## WORK INSTRUCTION
Filter the listing so that only lines with the word "computer" remain.

## DATA TO PROCESS
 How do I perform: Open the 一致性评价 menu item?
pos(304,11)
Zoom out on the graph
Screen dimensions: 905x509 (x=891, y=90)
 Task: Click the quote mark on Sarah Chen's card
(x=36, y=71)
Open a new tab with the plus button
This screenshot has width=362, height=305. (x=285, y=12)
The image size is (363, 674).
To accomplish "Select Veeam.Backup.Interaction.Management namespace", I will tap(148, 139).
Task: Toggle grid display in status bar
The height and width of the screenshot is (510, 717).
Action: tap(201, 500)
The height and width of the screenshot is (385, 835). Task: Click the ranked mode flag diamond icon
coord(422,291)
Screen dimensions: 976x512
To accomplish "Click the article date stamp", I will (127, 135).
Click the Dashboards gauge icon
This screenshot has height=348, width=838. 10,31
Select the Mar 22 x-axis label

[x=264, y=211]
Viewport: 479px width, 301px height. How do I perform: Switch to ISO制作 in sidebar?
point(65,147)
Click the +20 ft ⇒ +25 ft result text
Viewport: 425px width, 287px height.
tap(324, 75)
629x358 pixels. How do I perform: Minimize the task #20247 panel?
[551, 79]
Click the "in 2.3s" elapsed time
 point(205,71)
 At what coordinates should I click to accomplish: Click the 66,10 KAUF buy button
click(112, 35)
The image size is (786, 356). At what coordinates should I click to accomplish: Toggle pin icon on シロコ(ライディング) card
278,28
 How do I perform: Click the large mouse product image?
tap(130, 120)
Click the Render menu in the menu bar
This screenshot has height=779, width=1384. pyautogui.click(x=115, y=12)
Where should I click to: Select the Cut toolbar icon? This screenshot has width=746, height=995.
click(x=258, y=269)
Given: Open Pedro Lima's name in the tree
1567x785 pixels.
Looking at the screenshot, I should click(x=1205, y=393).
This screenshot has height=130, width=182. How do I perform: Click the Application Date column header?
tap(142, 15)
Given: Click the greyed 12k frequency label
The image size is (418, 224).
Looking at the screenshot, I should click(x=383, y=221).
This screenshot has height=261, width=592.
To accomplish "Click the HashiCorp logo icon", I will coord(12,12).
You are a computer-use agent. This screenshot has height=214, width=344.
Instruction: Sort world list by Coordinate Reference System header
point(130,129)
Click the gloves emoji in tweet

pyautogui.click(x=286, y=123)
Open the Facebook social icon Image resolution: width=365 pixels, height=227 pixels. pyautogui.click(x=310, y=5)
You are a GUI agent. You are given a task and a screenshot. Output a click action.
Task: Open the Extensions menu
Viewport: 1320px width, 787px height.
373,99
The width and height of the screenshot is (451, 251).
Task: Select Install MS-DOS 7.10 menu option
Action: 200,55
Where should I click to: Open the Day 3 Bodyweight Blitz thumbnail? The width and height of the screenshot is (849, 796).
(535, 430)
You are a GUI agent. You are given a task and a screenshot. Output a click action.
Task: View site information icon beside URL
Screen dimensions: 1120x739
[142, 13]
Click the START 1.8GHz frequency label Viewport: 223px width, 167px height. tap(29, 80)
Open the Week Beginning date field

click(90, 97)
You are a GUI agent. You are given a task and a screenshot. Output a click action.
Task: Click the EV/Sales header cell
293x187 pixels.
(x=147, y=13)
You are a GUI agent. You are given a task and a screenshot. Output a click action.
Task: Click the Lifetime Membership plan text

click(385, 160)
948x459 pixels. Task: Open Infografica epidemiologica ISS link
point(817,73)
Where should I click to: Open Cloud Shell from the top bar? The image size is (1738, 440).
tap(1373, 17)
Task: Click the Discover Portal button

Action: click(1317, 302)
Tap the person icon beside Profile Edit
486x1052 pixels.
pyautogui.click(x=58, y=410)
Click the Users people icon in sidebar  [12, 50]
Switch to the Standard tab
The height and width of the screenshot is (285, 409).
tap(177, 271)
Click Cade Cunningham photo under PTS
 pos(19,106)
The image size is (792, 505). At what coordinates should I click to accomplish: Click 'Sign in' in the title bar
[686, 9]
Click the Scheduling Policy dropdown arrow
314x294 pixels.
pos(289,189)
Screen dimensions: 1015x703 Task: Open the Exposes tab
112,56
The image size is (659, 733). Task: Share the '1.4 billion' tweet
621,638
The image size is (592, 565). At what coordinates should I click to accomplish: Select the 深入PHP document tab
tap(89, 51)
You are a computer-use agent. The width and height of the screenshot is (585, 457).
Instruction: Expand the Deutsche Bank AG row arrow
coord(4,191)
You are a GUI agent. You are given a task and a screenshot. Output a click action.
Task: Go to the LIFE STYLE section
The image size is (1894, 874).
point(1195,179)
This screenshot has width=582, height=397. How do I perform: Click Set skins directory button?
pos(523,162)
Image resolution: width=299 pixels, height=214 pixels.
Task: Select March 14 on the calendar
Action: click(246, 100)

## YOUR SOLUTION
You are a computer-use agent. This screenshot has height=214, width=344.
You are a computer-use agent. The width and height of the screenshot is (585, 457).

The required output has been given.